La desastrosa gestión que está haciendo el Gobierno autonómico catalán en relación con los rebrotes de la covid-19 en Lérida y el área metropolitana de Barcelona rebosa cuestiones de índole puramente sanitaria y tiene efectos económicos relevantes que también afectan al transporte.

Así, entre la relación de actividades declaradas esenciales recogidas en el Decreto Ley 27/2020, de 13 de julio aprobado este martes no se incluye al transporte de mercancías, aunque posteriormente sí que se ha incluido.

Esta situación suponía, en un principio, a juicio de Fenadismer, «una prueba más de la poca consideración que los poderes públicos tiene hacia un sector tan esencial, que representa más del 5% del PIB, y que sólo en la comunidad autónoma de Cataluña lo conforman 19.000 empresas de transporte público de mercancías por carretera, en su mayoría pequeñas y medianas empresas, que con su actividad permiten garantizar un abastecimiento adecuado de mercancías tanto a la población en general como al resto de actividades económicas y productivas, como así ha quedado demostrado de forma evidente en los últimos meses».

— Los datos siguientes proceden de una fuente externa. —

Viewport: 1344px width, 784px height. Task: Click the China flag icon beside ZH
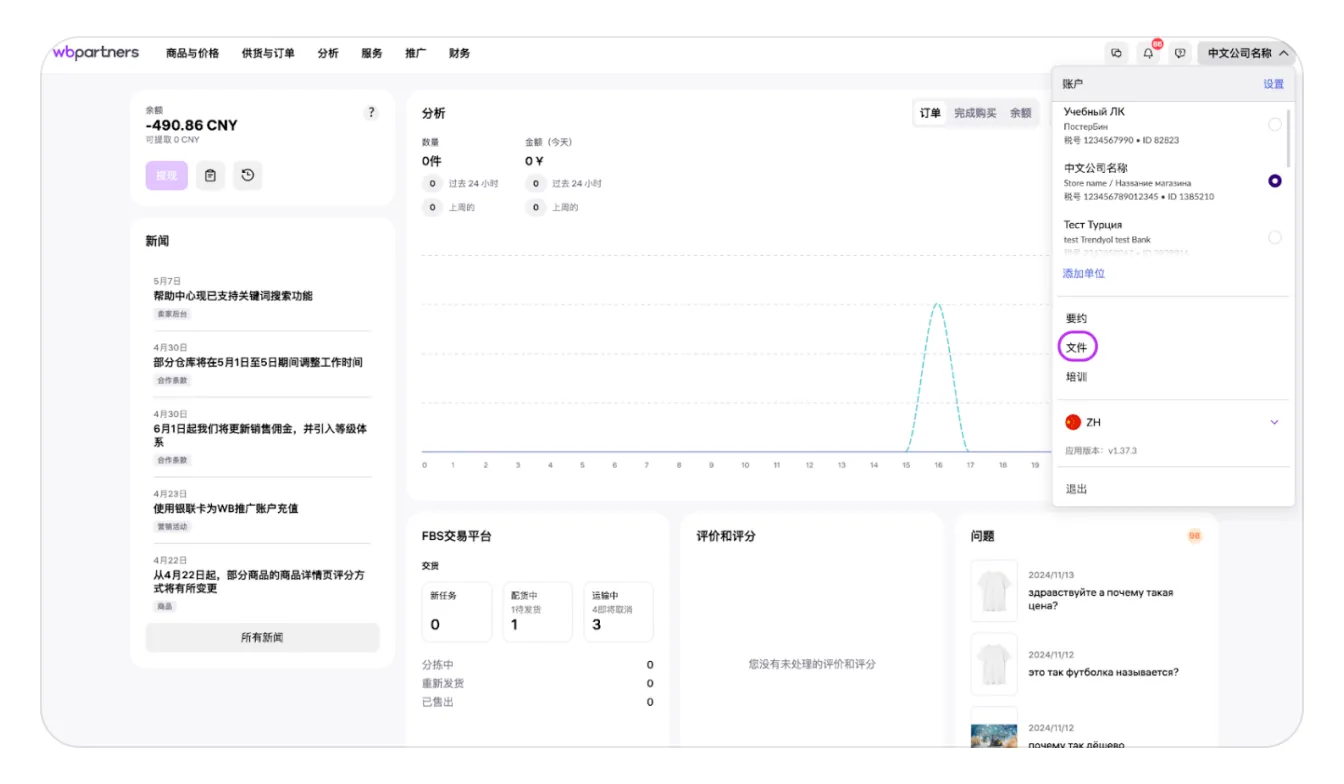pyautogui.click(x=1073, y=423)
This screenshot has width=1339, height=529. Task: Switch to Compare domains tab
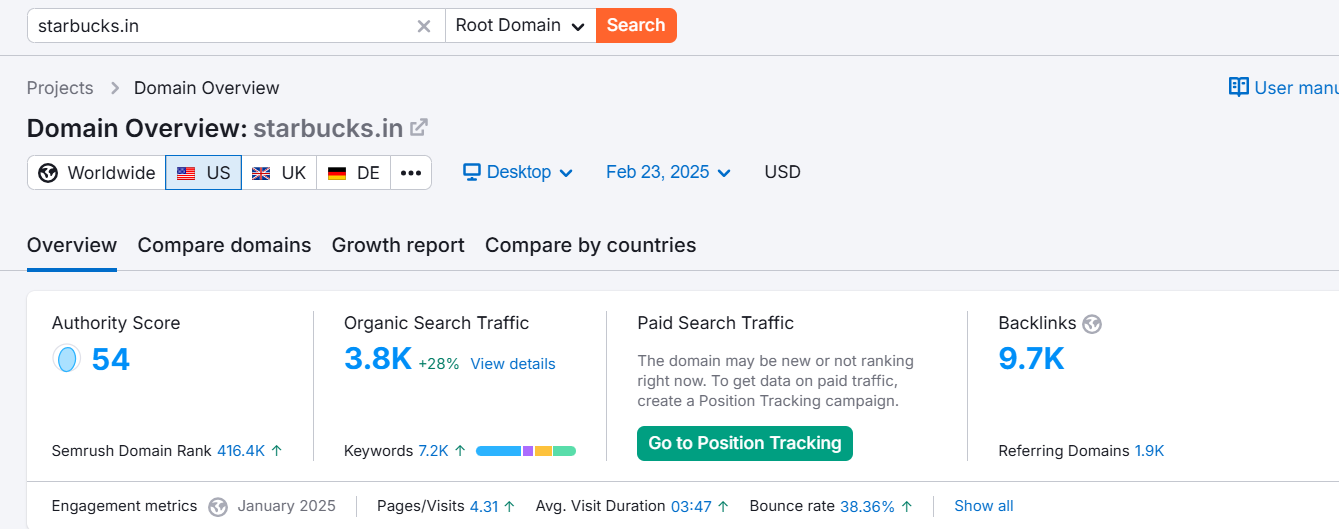click(x=224, y=245)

Ante la posibilidad de que el Gobierno catalán declare el confinamiento de algunas áreas territoriales en Cataluña, la patronal «confía en que las medidas que incluyera tal declaración no afectarán a la circulación de los vehículos de transporte de mercancías, de modo análogo a como se exceptuó en su día a nivel nacional por la declaración del estado de alarma», tal y como así ha sido finalmente.

En este entido, finalmente, la Consejería de Sanidad catalana exceptúa de las restricciones a la circulación de entrada y salida a las áreas confinadas al transporte de mercancías para garantizar el abastecimiento, así como el tránsito de los camiones por las autovías que pasen por las zonas cerradas.